EXERCISE AIM: At the line that includes "занимательные задачи JavaScript (195, 2327)", begin writing out the entries below exactly, and continue through the last line without adding anything.
════════════════
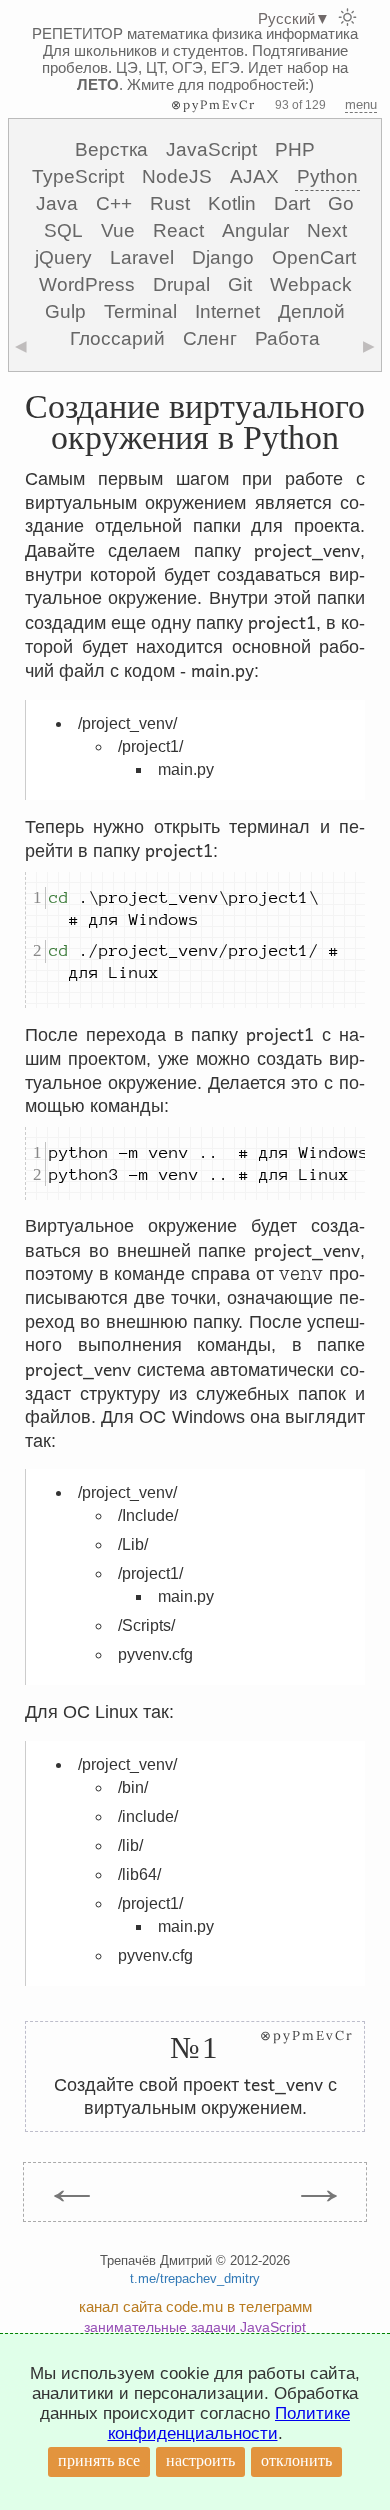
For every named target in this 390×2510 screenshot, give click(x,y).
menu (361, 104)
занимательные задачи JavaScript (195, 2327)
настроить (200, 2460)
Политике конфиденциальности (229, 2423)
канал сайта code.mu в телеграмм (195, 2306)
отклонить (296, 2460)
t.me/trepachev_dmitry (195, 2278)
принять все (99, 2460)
════════════════
ANSWER TO THE PROBLEM:
занимательные задачи JavaScript (195, 2327)
настроить (200, 2460)
Политике конфиденциальности (229, 2423)
канал сайта code.mu в телеграмм (195, 2306)
отклонить (296, 2460)
t.me/trepachev_dmitry (195, 2278)
принять все (99, 2460)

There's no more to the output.